> [Supplied text]:
□ □ □ □ □ □ □

How to Create Memorable Events
1. The point of the event – make sure that the reason for the event is clear to you and to the attendees.
2. Self gut check – Ask yourself, “Would you go to this event?” It is important to believe in what you are doing so always check first if you yourself will go to this event before you ask other people.
3. Follow a Rule of Reciprocity – Make sure that attendees understand what you are giving them and what they have to do to get them. Set expectations of what you can give and follow through. People are more receptive when they understand what is in it for them.
How to Find Sponsors
The cardinal rule that Ryan follows when finding sponsors is the line and hook principle. Find a cause they really care about. It could be anything but do the research on these people before approaching them. Find their soft spot and let this be your cause too. So it can be raising money for old blues players down South or the fast depleting natural habitat of the crocodiles in Florida. Whatever it the cause is, embrace it for your event too.
How to develop a More Design Centric View
Basically, to develop a more design centric view is to first get out of that fear that you cannot design anything and to activate your curiosity. Always ask, “What if?” This is how to activate curiosity and Ryan is currently having this session where there are exercises that enhance the design centric view. For example, if ten people are given circles, triangles and squares to make a vehicle, perhaps 90% will make a car and there may just be this one guy who will make a spaceship. This is the person who has the designer’s mind.
Ryan believes that constant curiosity can be developed through these exercises. The more curious a person becomes the better he will be at having or improving his design centric view.

□ □ □ □ □ □ □

> [Information provided]:
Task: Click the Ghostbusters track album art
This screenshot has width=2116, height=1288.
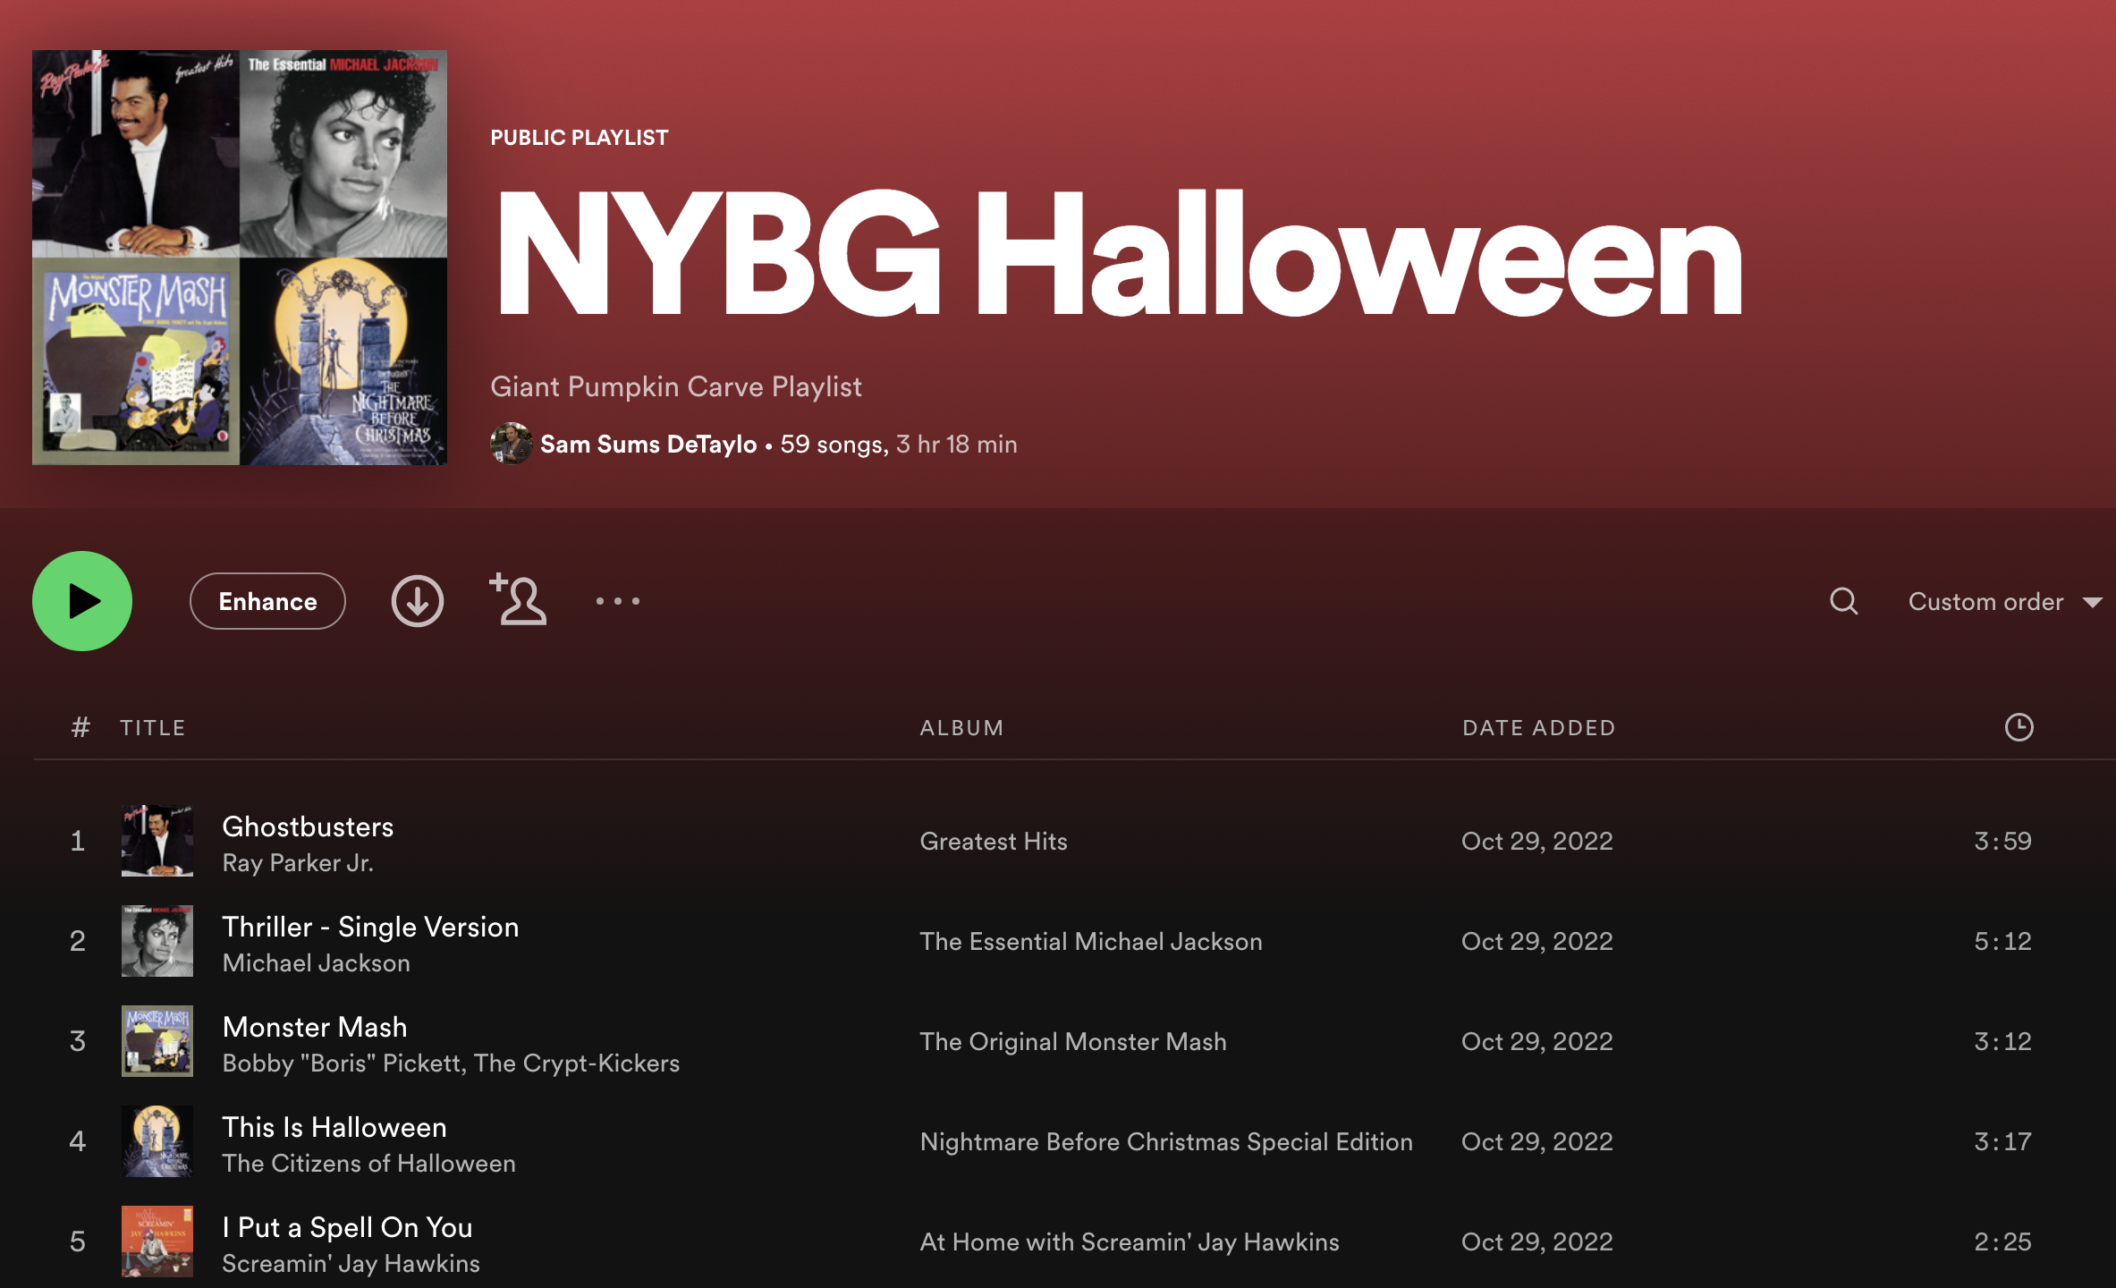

□ □ □ □ □ □ □

> [Task A]:
In two sentences, what does the supplied text say?
> [Task B]:
What are all the numbered tips for creating memorable events in the supplied text?

> [Worked solution A]:
The supplied text gives three tips for creating memorable events: make the event's purpose clear, ask yourself whether you would attend it, and follow a rule of reciprocity so attendees know what they get and what they must do. It also says to find sponsors by researching a cause they care about and embracing it for your event, and to develop a more design-centric view by getting past the fear that you cannot design and activating curiosity by asking "What if?"

> [Worked solution B]:
1. The point of the event
2. Self gut check
3. Follow a Rule of Reciprocity